Deryle Lonsdale and Carl Christensen

This paper explores the role of machine learning in automating the scoring for one kind of spoken language test: elicited imitation (EI). After sketching the background and rationale for EI testing, we give a brief overview of EI test results that we have collected. To date, the administration and scoring of these tests have been done sequentially and the scoring latency has not been critically important; our goal now is to automate the test. We show how this implies the need for an adaptive capability at run time, and motivate the need for machine learning in the creation of this kind of test. We discuss our sizable store of data from prior EI test administrations.
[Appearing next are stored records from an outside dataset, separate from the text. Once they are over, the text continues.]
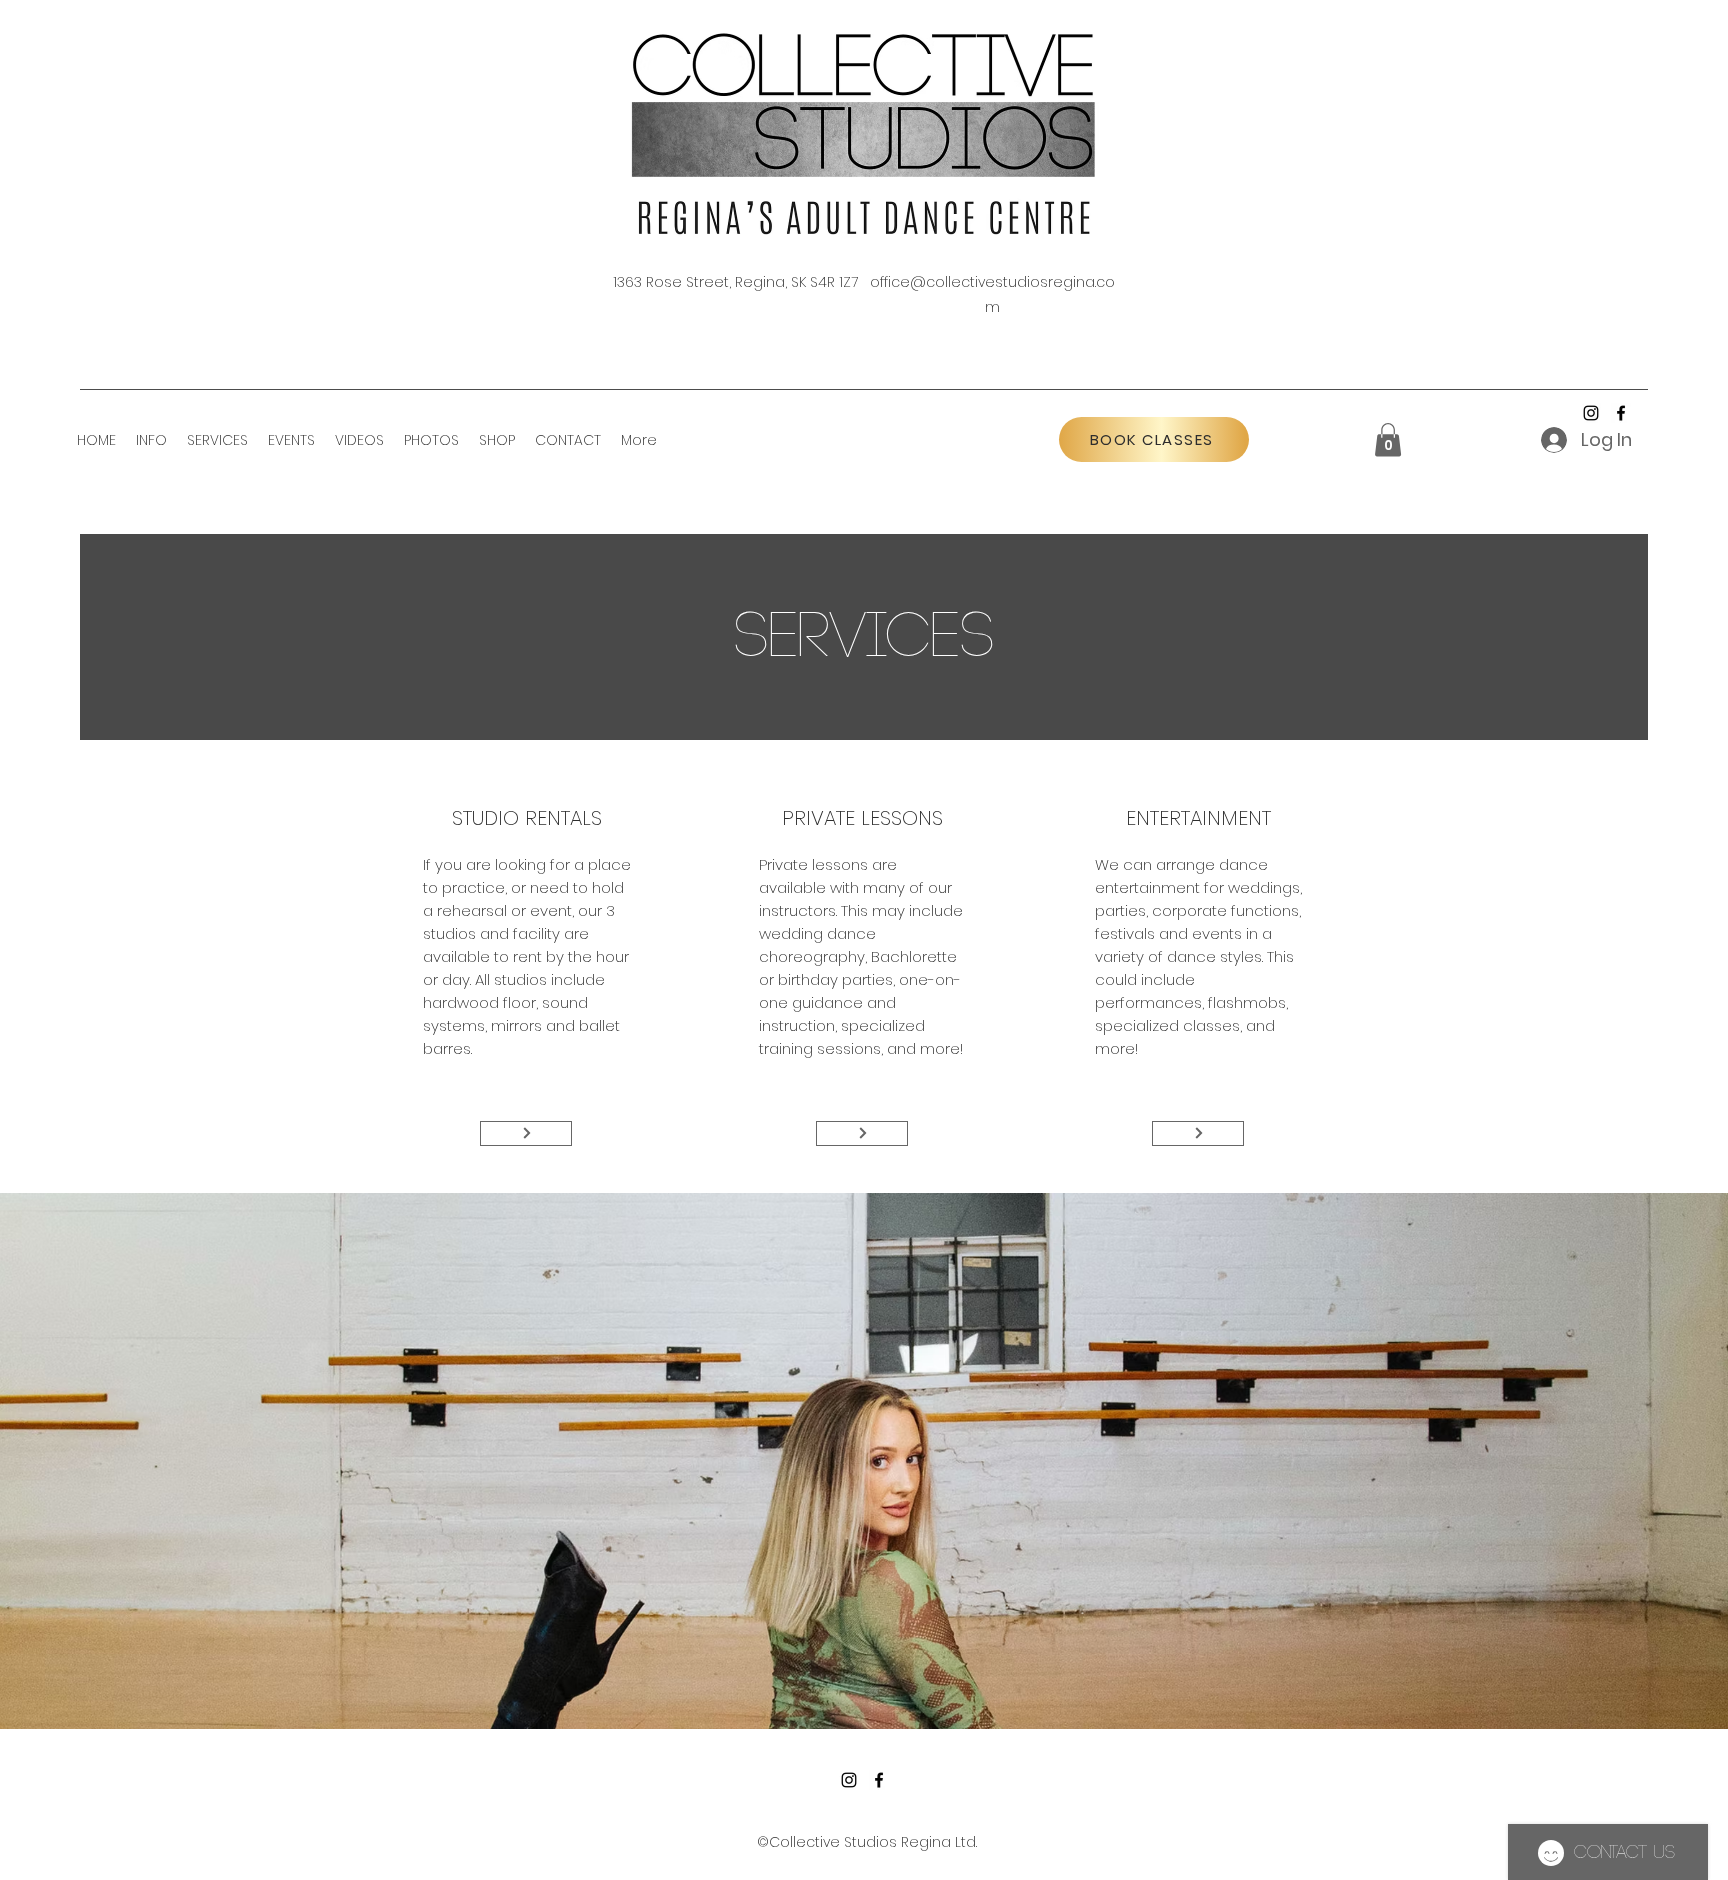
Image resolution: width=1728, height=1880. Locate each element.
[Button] (526, 1133)
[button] (151, 440)
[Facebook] (1621, 413)
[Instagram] (1591, 413)
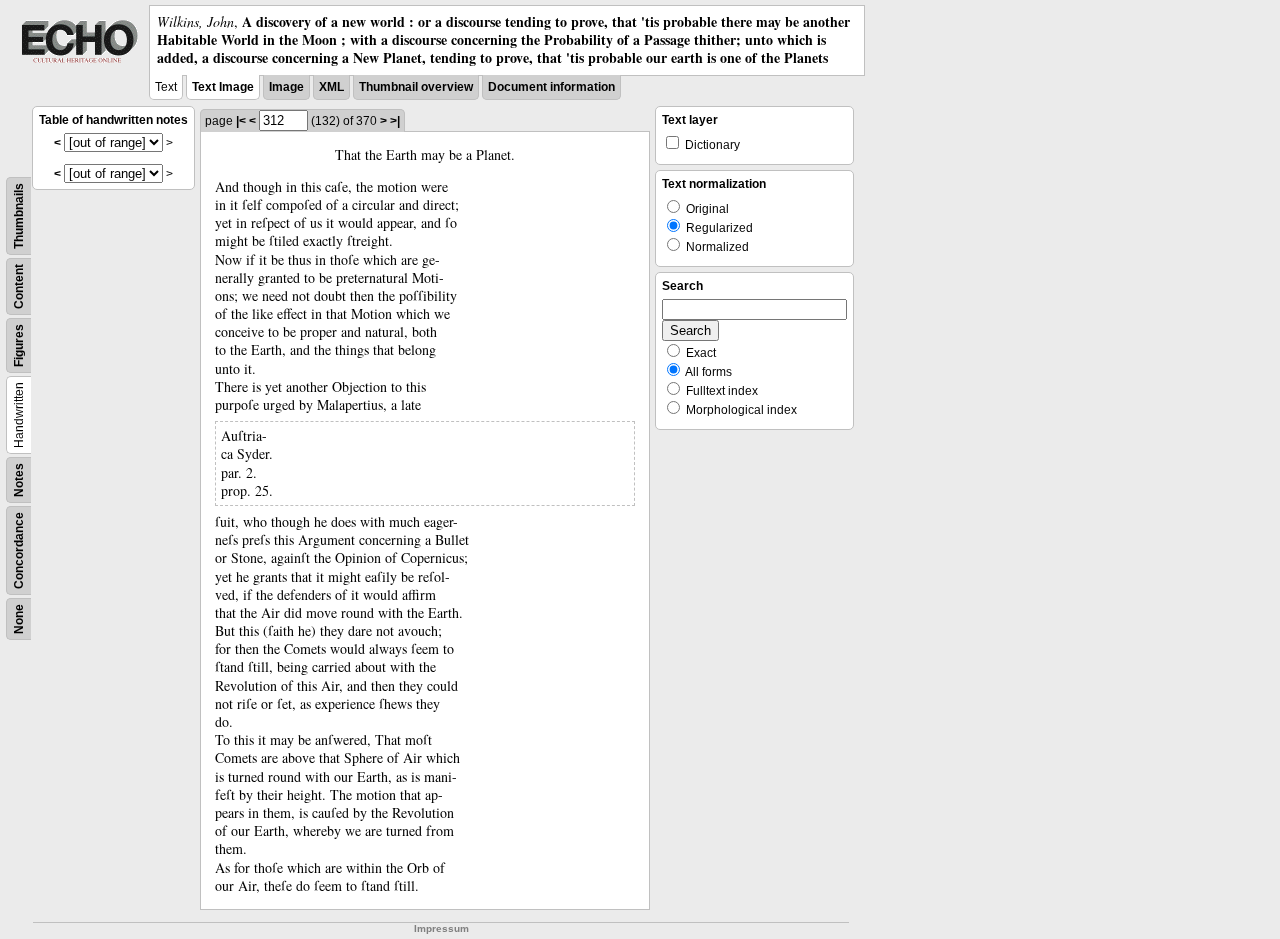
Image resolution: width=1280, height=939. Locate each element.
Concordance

Then we show various experiments that illustrate how this prior information is useful in predicting student performance. We present simulations designed to foreshadow how well the system will be able to adapt on-the-fly to student responses. Finally, we draw conclusions and mention possible future work.

Rushin Shah, Bo Lin, Kevin Dela Rosa, Anatole Gershman and Robert Frederking

In this paper, we consider the problem of cross-document co-reference (CDC). Existing approaches tend treat CDC as an information retrieval based problem and used features such as TF-IDF cosine similarity to cluster documents and/or co-reference chains. We augmented these features with features based on biographical attributes, such as occupation, nationality, gender, etc., obtained by using semi-supervised attribute extraction models. Our results suggest that the addition of these features boosts the performance of our CDC system considerably. The extraction of such specific attributes allows us to use features, such as semantic similarity, mutual information and approximate name similarity which have not been used so far for CDC with traditional bag-of-words models. Our system achieves F scores of 0.82 and 0.81 on the WePS-1 and WePS-2 datasets, which rival the best reported scores for this problem.
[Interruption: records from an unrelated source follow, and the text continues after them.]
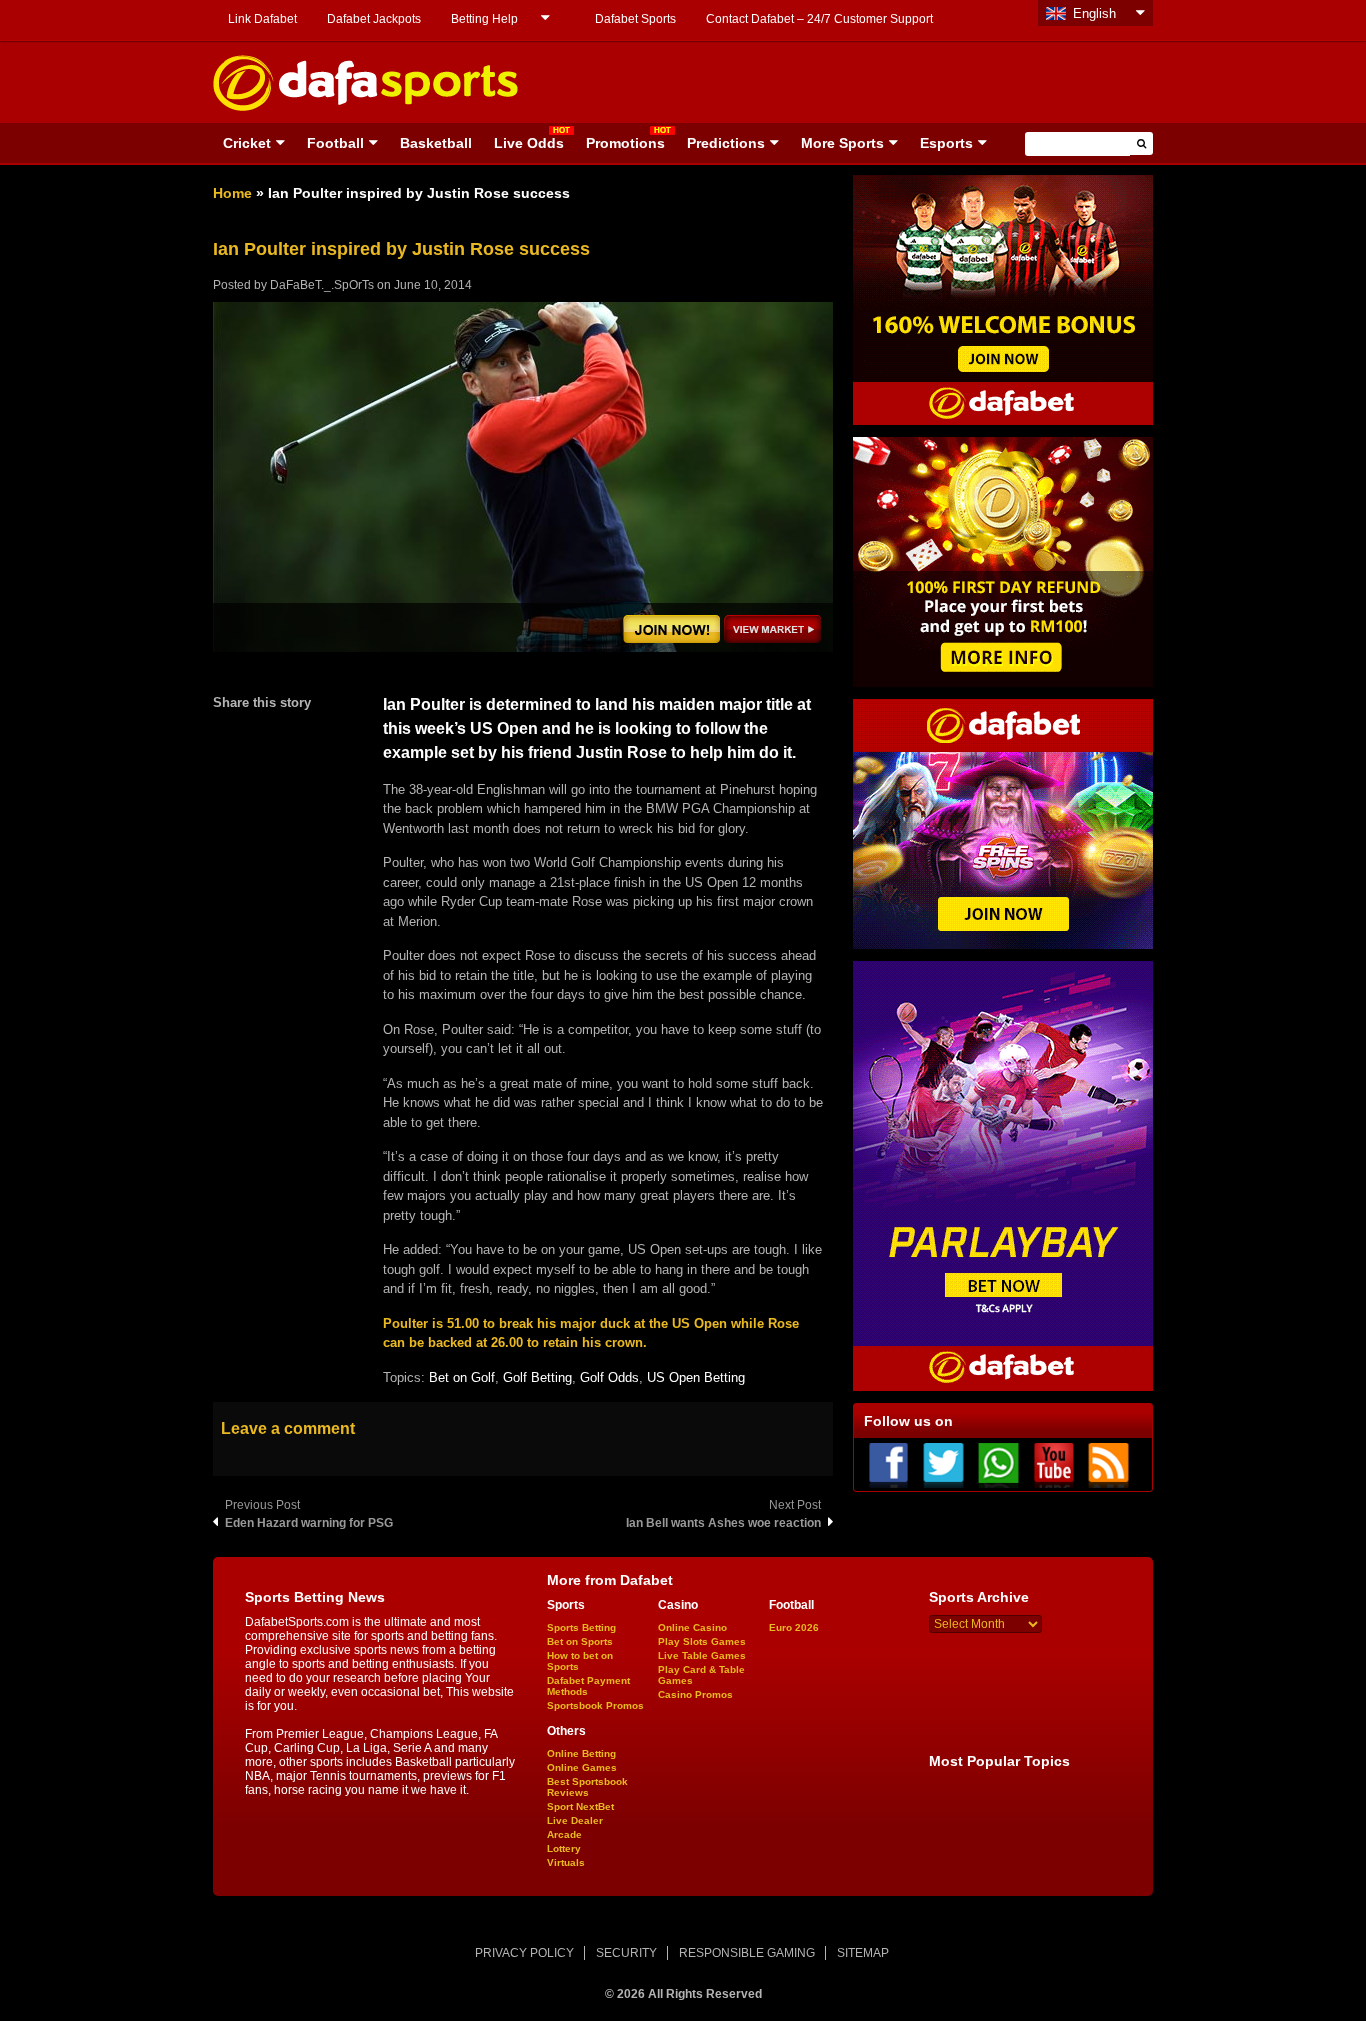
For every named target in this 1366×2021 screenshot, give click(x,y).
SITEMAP (863, 1953)
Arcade (564, 1834)
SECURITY (626, 1953)
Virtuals (566, 1862)
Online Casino (692, 1627)
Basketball (436, 143)
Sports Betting (581, 1627)
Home (232, 193)
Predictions (726, 143)
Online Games (582, 1767)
David Chen and Raymond Mooney

One of the key challenges in grounded language acquisition is resolving the intentions of the expressions. Typically the task involves identifying a subset of records from a list of candidates as the correct meaning of a sentence. While most current work assume complete or partial independence between the records, we examine a scenario in which they are strongly related. By representing the set of potential meanings as a graph, we explicitly encode the relationships between the candidate meanings. We introduce a refinement algorithm that first learns a lexicon which is then used to remove parts of the graphs that are irrelevant. Experiments in a navigation domain shows that the algorithm successfully recovered over three quarters of the correct semantic content.

Hynek Hermansky, Nima Mesgarani and Samuel Thomas

A new method to deal with an unexpected harmful variability (noise) in speech during the operation of the system is reviewed. The fundamental idea is to derive in the training phase statistics of the system output for the data on which the system was trained and adaptively modify the system based on statistics derived during the operation. Multiple processing channels are formed by extracting different spectral and temporal modulation components from the speech signal. Information in each channel is used to estimate posterior probabilities of speech sounds (posteriogram) in each channel, and these estimates are fused to derive the final posteriogram. The autocorrelation matrix of the final posteriogram is adopted as the measure that summarizes the system performance. Initial setup of the fusion module is found by cross-correlating the probability estimates with phoneme labels on training data. During an operation, the matrix derived on the training data serves as the desirable target and the fusion module is modified to optimize the system performance. Results on phoneme recognition from noisy speech indicate the effectiveness of the method.